Com minha destra, fazendo tudo lento o suficiente para que Nene pudesse pedir para não encostar nela, coloquei umas mechas rebeldes atrás de sua orelha. Desci para sua bochecha, fazendo carinho tão cuidadosa e lentamente que parecia que sua pele era de porcelana fina.
Seus olhos vermelhos como Antares iam da minha boca para meus olhos. Eu não fazia muito diferente.
Reuni cada gota de coragem em meu ser para pronunciar uma só palavra, inclinando sutilmente minha cabeça:
— Posso?
— Pode.
Senti-me flutuando sobre as nuvens quando nossos lábios finalmente encontraram-se.
Tecnicamente, eu deixei de ser BV e BVL no ano anterior. Perde-los foi, de longe, uma das situações mais traumáticas da minha vida. Eu perguntava-me se teria vontade de beijar alguém se a pessoa não fosse o Tsukasa.
A resposta é um grande sim.
Que se dane o "tecnicamente". Meu primeiro beijo de verdade foi com a Yashiro.
Foi num encontro, pouco antes dum eclipse lunar, depois de declararmos nosso amor e foi estupidamente doce. Doce como tudo que vem da loira-platinada.
E não foi só um. E para cada beijo a mais e para cada lugar em que eu encostava, murmurava um "posso" em tom de pergunta.
Porquê eu senti na pele o que é o assédio. Não desejo isso nem para os meus piores inimigos. Nunca que eu encostaria na pessoa mais importante para mim sem o devido consentimento.
Perdi a conta de quantos selares tivemos, e não faço ideia de quanto tempo nossas línguas dançaram em conjunto. Talvez tempo o suficiente para sentirmo-nos completos e amados e cuidados.

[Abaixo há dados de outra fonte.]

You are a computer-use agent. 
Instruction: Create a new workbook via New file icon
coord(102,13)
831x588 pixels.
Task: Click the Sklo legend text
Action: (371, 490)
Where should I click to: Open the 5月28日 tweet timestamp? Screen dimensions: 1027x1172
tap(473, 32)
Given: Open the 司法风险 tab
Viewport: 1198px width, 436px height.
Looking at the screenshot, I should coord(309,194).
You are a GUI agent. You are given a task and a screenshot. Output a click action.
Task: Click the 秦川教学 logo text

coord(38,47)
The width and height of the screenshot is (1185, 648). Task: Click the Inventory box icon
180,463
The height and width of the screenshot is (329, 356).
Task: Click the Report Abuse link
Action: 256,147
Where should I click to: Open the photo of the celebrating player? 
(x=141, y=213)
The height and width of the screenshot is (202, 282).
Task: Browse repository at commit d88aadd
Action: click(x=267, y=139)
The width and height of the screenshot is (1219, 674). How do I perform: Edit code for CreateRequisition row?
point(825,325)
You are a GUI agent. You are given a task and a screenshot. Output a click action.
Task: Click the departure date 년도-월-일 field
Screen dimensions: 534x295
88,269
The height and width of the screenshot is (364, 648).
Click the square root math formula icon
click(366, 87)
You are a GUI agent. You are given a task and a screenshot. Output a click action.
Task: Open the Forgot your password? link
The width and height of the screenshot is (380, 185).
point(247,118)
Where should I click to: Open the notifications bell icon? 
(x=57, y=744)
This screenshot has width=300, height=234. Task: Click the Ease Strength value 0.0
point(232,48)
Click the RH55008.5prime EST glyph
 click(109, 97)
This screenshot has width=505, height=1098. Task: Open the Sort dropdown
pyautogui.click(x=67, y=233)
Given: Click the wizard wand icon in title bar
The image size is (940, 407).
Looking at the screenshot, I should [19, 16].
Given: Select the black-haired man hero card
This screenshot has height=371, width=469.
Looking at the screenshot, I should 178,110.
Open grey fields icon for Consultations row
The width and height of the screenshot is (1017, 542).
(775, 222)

Sentia que meu coração sairia pela boca. Era um tipo diferente de ansiedade; uma que deixava-me voraz pela atenção da loira-platinada. Voraz por cada parte dela: seus lábios, seus olhos, seu sorriso, sua risada, suas mãos gentis, seu tudo.
Encostamos nossas testas com carinho, tentando recuperar o fôlego. Éramos dois projetos de tomate.
As palavras saltaram de minha boca:
— Te amo, Yashiro.
Sorriu-me, beijando minha testa.
— Também te amo, Amane.
Encontrei-me novamente entre seus braços acolhedores, recebendo cafuné.
Depois de tantas declarações e carinhos, o eclipse foi apenas um bônus. Ele foi lindo.
Eram quase nove horas quando chegamos à casa da Nene. Andamos o caminho todo de mãos dadas. Parecia aqueles filmes clichês água com açúcar da Netflix – e isso com certeza deixava-a feliz.
— Muito obrigada por me convidar, Hanako-kun! — agradeceu, bem à frente da porta de sua casa.
— Obrigado eu por aceitar. — cocei a nuca, sorridente.
Bem lentamente, inclinou-se sobre mim e beijou minha bochecha.
— Feitiço de proteção contra babacas.
— Isso virou costume, né?
— Que foi? Esse costume é lá ruim? — retrucou, franzindo as sobrancelhas.
— Que naada. Só constatei que virou costume. E bons costumes devem ser perpetuados, não é?
Assentiu com a cabeça, rindo meigamente.
Quando ela entrou, tomei o rumo de minha casa. Meu sorriso era ridiculamente largo.
— Eu beijei a Yashiro. E ela gosta de mim. — falei em voz alta, quase incrédulo.
Permiti-me ser um bobão apaixonado e pulei no meio da calçada, soltando um longo "uuuhuuu".
Só por aquele momento, permiti-me ser apenas um adolescente apaixonado feliz e sem preocupações. Permiti que aquelas sensações tomassem conta de mim.
Porquê nunca senti-me assim, e não fazia ideia de quando teria tal luxo novamente.